**Task instructions**
Filter the data for "computer" and copy matching lines.

### Record set ###

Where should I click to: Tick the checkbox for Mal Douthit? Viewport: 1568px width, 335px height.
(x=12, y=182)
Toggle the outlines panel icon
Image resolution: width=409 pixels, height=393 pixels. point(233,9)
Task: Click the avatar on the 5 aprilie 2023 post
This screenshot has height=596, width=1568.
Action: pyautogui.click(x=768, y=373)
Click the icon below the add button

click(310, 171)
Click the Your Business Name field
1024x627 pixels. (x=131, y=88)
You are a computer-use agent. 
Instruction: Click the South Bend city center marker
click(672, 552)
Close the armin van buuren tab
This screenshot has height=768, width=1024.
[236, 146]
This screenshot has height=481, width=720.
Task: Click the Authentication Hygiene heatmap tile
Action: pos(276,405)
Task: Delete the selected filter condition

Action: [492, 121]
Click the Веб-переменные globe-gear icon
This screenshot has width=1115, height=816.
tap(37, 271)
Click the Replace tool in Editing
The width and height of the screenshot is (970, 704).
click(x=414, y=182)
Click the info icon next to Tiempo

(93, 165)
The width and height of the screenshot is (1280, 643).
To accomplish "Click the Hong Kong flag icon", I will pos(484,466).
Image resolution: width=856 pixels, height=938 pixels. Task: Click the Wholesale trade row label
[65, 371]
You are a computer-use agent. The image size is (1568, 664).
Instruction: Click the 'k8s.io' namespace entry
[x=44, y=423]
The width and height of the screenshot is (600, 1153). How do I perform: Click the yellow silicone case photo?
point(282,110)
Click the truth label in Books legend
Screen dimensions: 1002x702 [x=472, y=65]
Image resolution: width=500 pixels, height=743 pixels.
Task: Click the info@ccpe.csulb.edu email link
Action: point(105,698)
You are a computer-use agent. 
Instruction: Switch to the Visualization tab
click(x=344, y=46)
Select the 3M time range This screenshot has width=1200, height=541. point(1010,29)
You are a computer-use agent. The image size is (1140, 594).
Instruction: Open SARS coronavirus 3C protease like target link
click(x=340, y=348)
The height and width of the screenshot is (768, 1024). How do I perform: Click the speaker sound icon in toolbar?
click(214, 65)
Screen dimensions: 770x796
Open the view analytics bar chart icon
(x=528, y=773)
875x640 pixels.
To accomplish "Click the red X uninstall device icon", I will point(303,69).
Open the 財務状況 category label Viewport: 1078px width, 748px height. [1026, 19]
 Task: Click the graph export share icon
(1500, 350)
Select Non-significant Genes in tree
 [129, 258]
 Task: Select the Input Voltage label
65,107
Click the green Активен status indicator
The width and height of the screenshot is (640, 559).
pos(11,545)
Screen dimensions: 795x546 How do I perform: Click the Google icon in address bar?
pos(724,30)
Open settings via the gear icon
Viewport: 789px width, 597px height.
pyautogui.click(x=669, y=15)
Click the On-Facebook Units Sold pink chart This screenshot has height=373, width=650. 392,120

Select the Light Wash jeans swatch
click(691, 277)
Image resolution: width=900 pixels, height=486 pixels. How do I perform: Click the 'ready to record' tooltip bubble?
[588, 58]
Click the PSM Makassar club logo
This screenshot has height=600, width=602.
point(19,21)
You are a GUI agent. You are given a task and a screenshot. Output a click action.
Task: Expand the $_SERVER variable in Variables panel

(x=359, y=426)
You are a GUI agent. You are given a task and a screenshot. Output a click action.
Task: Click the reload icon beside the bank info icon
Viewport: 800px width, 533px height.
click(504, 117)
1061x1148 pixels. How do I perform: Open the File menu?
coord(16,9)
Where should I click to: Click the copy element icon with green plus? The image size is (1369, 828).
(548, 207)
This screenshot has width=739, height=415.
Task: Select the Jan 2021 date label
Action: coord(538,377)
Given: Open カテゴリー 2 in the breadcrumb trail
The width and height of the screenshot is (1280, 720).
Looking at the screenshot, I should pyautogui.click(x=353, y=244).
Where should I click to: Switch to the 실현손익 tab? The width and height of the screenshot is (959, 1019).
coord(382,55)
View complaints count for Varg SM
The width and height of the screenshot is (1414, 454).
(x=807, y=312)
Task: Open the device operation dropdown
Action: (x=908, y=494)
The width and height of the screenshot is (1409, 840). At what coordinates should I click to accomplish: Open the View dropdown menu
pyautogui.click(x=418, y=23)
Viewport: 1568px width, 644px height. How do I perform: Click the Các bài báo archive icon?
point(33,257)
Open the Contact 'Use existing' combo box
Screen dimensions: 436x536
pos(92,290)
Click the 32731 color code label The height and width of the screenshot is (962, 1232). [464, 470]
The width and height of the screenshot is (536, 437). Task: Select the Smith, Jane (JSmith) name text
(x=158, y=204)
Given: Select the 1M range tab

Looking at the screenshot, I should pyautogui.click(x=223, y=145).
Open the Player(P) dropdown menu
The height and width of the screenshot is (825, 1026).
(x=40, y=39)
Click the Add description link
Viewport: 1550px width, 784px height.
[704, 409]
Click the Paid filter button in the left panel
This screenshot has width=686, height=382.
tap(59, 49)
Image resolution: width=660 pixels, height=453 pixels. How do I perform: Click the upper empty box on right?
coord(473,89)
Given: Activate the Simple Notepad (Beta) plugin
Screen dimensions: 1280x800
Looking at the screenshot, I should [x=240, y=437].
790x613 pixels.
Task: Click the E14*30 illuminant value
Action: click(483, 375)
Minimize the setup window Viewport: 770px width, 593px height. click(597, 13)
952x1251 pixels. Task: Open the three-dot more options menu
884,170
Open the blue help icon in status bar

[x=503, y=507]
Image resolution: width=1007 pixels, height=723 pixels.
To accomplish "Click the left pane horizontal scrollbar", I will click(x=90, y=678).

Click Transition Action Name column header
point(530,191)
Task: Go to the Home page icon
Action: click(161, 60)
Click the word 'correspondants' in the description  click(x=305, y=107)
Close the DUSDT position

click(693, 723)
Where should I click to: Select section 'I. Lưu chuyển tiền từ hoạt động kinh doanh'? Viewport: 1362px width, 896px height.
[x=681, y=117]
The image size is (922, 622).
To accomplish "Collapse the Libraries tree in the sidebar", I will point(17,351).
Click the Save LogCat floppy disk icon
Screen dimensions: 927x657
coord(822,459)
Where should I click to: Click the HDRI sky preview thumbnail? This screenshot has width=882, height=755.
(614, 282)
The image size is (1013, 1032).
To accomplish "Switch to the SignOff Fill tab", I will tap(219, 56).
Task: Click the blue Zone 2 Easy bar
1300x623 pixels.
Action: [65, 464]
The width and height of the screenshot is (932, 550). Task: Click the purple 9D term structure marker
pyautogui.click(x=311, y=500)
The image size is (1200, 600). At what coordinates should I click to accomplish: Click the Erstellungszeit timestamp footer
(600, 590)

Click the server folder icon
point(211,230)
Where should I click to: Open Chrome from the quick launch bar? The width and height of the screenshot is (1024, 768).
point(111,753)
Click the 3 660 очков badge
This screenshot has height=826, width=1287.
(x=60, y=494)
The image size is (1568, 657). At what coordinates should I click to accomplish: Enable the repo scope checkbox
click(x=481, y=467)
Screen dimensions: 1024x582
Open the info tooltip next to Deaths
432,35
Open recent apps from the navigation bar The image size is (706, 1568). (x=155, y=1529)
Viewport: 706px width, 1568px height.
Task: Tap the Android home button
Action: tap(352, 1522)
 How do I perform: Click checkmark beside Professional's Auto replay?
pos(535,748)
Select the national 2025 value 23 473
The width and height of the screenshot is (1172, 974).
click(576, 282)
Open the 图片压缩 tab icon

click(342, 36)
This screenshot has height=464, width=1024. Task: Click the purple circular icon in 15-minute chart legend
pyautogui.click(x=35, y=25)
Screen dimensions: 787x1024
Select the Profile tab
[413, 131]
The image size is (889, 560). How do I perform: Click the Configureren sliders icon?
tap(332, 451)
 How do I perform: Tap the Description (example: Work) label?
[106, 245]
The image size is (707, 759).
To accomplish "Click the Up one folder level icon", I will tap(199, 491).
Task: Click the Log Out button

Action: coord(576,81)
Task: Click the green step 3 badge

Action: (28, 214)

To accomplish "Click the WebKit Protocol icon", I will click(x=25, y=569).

###

**The answer**
You are a computer-use agent. 
You are a computer-use agent. The image size is (1568, 664).
You are a computer-use agent. 
You are a computer-use agent. The image size is (1140, 594).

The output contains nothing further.